Data Description

This dataset discusses the Economic Freedom of the World and includes around 4600 data points from 1970 to 2021 with around 88 variables. It includes categorical variables such as the country, the region, the World Bank income classification as well as quantitative variables such as the overall ranking and various economic indicators utilized in the creation of the overall Economic Freedom ranking.

Here are the variables that we are focusing on:

To explore this dataset, we were interested in the following questions:

  1. What is the relationship between economic freedom and social variables?
  2. What is the relationship between the economic components and the economic freedom summary index?
  3. How does economic freedom vary between countries over time?

Exploratory Data Analysis

As a little bit of Exploratory Data Analysis, we run a pairs plot comparing the overall economic freedom score with the 5 key sub-areas that comprise the overall economic freedom score in an attempt to understand which area shares the strongest correlation with the overall economic freedom score. From the above plot, it is noticeable that the most correlated areas are the Sound Money, Free Trade, and Regulation areas, while the Government Size is the least correlated with the overall economic freedom score. This pairs plot is meant to provide some direction for the following research questions, particularly in understanding more specific relationships between the overall economic freedom score and many of the other economic and social variables measured in the Fraser Economic Freedom Dataset.

Question 1: What is the relationship between economic freedom and social variables?

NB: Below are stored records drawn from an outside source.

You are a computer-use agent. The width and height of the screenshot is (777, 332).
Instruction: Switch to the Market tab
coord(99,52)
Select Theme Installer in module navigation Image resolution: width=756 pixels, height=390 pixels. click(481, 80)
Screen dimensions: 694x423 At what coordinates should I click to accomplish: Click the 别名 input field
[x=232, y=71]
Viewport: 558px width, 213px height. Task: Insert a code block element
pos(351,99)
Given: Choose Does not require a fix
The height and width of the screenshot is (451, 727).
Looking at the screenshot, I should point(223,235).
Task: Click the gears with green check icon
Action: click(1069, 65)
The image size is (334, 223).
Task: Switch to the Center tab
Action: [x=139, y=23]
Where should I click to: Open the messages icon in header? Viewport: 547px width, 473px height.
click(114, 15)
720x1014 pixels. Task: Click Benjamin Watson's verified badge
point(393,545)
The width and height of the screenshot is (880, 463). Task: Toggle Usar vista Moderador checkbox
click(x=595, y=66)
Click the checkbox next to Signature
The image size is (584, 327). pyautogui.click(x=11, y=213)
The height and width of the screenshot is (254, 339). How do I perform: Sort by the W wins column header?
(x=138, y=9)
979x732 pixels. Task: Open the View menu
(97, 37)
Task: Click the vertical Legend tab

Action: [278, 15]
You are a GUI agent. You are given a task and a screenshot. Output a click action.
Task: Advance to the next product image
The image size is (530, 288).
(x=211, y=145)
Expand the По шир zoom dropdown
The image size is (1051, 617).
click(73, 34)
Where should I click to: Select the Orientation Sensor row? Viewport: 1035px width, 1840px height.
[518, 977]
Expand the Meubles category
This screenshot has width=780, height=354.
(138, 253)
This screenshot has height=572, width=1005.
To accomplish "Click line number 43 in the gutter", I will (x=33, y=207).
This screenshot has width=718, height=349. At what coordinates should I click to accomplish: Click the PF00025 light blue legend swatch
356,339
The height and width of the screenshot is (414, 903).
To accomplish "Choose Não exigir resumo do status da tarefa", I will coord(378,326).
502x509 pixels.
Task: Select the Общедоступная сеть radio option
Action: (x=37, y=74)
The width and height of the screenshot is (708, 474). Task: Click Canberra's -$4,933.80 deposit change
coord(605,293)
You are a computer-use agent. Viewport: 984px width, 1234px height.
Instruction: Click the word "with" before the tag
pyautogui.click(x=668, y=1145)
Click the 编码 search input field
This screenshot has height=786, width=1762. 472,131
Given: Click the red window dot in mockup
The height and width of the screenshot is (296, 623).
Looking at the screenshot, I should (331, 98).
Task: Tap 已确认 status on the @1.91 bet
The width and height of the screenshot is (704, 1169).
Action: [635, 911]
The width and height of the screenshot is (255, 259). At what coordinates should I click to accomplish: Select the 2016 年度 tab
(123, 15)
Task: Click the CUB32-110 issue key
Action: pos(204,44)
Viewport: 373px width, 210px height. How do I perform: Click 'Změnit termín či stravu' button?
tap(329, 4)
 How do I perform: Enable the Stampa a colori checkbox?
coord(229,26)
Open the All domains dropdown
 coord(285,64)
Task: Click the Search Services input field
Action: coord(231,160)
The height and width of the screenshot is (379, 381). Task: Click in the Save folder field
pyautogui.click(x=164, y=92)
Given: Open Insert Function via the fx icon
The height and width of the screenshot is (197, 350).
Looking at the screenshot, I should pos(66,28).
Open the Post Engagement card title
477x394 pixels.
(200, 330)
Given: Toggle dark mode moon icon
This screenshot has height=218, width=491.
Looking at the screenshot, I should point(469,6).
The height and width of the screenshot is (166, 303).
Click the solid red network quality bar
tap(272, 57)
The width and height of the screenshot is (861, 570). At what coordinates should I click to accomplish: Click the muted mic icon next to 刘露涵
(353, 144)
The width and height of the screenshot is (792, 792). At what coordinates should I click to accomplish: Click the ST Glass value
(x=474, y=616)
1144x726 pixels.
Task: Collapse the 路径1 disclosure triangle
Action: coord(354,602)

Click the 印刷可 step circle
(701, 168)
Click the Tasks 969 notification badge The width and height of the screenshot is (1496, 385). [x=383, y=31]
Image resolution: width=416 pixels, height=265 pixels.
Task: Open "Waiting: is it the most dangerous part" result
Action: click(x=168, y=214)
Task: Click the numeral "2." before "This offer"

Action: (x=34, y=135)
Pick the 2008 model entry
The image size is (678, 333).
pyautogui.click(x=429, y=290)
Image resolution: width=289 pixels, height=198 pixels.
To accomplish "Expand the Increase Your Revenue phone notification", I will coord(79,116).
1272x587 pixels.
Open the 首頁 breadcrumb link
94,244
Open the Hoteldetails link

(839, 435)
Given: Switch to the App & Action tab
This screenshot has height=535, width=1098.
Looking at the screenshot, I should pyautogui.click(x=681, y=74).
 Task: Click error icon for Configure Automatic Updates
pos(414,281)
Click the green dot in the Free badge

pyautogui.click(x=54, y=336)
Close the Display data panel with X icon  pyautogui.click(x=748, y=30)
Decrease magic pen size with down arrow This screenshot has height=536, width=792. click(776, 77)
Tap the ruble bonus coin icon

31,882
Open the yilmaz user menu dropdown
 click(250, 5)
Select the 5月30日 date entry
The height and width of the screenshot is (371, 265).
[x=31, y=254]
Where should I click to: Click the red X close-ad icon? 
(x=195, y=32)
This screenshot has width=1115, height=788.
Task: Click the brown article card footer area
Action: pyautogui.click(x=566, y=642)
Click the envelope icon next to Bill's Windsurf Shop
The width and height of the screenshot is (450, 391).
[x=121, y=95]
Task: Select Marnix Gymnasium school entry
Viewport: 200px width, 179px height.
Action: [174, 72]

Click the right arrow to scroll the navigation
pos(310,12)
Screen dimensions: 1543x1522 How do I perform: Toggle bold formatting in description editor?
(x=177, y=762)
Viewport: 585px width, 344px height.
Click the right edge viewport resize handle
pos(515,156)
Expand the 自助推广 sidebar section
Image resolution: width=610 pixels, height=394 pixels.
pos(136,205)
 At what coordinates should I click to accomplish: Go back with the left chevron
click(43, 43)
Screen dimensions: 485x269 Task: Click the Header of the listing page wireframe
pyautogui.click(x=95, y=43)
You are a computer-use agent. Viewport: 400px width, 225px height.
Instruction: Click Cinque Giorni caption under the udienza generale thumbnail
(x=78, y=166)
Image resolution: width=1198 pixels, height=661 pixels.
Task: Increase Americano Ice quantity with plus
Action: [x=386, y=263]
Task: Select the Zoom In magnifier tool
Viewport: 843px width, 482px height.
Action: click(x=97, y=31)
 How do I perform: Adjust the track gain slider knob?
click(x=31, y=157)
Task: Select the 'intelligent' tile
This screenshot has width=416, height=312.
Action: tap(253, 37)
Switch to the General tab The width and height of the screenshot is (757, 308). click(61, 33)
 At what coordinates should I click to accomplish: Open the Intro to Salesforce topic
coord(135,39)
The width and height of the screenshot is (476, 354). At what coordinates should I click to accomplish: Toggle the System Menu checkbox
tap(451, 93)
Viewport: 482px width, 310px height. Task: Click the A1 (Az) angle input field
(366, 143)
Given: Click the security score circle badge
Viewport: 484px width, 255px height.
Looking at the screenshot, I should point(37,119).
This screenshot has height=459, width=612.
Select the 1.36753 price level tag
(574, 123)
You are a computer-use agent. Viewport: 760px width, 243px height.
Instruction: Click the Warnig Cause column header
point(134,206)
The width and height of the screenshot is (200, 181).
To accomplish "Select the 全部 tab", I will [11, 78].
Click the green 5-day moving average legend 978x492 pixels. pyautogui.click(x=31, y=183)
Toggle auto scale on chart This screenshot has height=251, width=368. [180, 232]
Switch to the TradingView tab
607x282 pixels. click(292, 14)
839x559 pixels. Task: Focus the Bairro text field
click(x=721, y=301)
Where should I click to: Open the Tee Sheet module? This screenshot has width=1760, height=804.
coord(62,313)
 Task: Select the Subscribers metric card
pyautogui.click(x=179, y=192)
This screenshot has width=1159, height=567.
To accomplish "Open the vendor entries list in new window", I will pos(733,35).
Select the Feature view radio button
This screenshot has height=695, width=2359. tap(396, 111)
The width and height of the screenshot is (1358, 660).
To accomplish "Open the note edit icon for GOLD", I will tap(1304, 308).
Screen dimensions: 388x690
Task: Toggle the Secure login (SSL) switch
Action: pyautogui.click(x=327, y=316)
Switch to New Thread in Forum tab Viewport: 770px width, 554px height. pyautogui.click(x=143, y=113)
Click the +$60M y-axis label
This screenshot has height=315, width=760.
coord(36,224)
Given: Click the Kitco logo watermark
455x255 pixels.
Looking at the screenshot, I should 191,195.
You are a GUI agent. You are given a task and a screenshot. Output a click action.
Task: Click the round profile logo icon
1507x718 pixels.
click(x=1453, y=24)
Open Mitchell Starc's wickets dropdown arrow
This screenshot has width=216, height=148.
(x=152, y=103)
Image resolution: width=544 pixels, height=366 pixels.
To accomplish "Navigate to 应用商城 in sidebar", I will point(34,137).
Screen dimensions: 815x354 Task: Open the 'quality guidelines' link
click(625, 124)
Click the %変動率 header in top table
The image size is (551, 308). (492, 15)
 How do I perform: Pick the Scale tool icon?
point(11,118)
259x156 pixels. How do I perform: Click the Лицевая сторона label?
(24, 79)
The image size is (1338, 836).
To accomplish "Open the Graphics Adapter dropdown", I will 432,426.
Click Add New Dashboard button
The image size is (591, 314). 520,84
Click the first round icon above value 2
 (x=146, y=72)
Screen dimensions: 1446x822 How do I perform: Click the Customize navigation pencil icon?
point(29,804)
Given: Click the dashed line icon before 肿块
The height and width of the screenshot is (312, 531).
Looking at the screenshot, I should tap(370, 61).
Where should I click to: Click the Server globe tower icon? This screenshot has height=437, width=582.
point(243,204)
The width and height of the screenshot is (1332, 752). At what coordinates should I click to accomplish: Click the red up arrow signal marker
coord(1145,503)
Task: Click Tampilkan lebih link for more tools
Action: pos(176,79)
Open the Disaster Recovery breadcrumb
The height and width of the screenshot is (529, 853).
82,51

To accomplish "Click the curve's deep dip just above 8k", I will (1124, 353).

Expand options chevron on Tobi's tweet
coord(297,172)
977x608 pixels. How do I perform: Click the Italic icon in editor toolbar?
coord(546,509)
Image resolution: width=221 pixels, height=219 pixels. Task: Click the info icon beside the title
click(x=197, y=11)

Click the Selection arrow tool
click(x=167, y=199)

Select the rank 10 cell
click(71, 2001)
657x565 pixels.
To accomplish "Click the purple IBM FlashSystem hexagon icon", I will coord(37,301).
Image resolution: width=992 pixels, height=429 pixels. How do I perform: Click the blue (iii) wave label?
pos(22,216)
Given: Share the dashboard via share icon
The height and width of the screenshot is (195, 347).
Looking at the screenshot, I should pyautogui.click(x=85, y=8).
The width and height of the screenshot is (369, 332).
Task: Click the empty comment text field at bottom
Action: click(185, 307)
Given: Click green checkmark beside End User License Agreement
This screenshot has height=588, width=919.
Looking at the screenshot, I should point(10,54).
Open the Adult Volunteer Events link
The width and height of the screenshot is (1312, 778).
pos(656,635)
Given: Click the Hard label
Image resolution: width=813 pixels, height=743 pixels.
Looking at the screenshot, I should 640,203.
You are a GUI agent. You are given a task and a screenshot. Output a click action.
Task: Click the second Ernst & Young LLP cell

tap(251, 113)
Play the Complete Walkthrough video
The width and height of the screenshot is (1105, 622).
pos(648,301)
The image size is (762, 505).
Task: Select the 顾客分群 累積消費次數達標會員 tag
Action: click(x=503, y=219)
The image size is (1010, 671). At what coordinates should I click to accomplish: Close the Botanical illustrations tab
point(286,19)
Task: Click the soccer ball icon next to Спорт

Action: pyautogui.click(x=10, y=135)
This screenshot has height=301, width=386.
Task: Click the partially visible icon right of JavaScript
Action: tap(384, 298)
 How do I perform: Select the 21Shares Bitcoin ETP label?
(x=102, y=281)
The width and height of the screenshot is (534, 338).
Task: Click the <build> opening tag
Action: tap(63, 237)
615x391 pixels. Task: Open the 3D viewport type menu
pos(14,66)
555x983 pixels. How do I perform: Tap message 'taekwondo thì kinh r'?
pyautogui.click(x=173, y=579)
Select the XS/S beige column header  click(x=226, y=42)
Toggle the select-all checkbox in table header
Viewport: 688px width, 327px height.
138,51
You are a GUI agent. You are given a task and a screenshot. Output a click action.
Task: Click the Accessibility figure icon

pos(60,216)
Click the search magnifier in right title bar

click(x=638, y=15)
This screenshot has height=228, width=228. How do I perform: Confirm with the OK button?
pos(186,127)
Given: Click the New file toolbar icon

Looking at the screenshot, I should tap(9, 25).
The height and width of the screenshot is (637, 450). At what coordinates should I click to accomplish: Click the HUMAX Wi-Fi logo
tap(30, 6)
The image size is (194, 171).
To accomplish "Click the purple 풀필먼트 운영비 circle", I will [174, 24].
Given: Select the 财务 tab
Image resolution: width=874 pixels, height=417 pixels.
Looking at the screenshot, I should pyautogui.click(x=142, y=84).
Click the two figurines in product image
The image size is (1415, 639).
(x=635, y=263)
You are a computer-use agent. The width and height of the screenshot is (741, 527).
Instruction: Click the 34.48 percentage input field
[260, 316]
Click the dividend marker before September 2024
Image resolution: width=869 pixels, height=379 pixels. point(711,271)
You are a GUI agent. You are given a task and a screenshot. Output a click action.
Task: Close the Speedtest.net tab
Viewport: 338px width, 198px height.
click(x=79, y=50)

To investigate the scientific question of the relationship between economic freedom and different social variables, we first investigate how economic freedom relates to gender disparity. We wanted to investigate the social factors that may affect or have large influences on the economic freedom index and this dataset had a gender disparity index. For the economic freedom index, a higher value indicates more economic freedom, or a greater ability for individuals to make their own economic decisions. For the gender disparity index, a lower value indicates a greater level of gender disparity. We initially wanted to color the points by country, but that would require a separate color for each point. The dataset already includes a quartile variable, which splits the countries by their economic freedom index ranking.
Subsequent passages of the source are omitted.